> [DATA TO EXAMINE]:
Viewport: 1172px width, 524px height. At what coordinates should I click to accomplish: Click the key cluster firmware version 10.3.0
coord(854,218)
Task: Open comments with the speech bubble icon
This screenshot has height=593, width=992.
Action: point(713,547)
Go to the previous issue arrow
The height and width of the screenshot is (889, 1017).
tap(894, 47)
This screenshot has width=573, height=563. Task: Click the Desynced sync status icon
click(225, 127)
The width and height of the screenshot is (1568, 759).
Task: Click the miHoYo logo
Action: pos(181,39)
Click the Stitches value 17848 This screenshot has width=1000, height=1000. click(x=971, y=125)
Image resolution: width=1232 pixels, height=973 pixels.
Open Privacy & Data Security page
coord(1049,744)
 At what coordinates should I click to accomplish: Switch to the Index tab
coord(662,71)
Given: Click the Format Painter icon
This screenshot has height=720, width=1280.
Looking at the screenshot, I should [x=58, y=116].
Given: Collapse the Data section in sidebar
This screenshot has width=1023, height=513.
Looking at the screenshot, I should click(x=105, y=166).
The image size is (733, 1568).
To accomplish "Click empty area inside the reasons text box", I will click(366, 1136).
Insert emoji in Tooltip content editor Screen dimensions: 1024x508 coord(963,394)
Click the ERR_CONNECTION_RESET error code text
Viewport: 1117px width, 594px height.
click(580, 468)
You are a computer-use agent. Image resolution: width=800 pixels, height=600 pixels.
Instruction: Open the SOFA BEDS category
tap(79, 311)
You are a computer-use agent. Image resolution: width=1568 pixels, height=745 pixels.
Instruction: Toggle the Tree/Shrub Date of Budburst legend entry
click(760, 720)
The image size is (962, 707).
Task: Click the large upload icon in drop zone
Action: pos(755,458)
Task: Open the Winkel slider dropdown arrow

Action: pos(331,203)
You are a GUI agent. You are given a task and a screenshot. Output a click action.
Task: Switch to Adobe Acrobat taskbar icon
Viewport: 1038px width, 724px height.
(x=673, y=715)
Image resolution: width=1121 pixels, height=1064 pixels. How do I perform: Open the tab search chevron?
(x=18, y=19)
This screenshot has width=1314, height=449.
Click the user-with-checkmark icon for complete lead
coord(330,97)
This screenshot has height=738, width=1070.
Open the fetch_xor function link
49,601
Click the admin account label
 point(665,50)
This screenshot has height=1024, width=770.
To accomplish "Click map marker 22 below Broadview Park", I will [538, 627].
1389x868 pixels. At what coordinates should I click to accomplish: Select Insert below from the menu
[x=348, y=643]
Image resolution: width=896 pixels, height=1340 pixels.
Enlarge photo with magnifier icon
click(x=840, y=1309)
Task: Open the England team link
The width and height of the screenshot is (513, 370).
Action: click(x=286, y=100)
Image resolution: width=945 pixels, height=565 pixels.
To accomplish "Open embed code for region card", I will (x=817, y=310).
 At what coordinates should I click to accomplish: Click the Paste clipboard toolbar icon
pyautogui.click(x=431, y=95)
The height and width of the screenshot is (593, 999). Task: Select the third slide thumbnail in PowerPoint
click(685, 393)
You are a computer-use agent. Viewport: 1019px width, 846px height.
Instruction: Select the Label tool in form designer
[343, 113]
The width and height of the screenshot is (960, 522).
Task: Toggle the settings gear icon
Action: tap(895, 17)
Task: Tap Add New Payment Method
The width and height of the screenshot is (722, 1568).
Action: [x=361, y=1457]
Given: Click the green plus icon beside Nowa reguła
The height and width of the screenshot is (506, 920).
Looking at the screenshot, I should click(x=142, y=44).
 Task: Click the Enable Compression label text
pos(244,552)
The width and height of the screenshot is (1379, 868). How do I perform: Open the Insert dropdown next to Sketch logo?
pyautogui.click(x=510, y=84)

> [WHAT IS NEEDED]: Your task is to copy exactly, and only, the lines from the line with "Image resolution: width=896" through the last line of the entries, both included.

> [RESULT FOR THIS TASK]:
Image resolution: width=896 pixels, height=1340 pixels.
Enlarge photo with magnifier icon
click(x=840, y=1309)
Task: Open the England team link
The width and height of the screenshot is (513, 370).
Action: click(x=286, y=100)
Image resolution: width=945 pixels, height=565 pixels.
To accomplish "Open embed code for region card", I will (x=817, y=310).
 At what coordinates should I click to accomplish: Click the Paste clipboard toolbar icon
pyautogui.click(x=431, y=95)
The height and width of the screenshot is (593, 999). Task: Select the third slide thumbnail in PowerPoint
click(685, 393)
You are a computer-use agent. Viewport: 1019px width, 846px height.
Instruction: Select the Label tool in form designer
[343, 113]
The width and height of the screenshot is (960, 522).
Task: Toggle the settings gear icon
Action: tap(895, 17)
Task: Tap Add New Payment Method
The width and height of the screenshot is (722, 1568).
Action: [x=361, y=1457]
Given: Click the green plus icon beside Nowa reguła
The height and width of the screenshot is (506, 920).
Looking at the screenshot, I should click(x=142, y=44).
 Task: Click the Enable Compression label text
pos(244,552)
The width and height of the screenshot is (1379, 868). How do I perform: Open the Insert dropdown next to Sketch logo?
pyautogui.click(x=510, y=84)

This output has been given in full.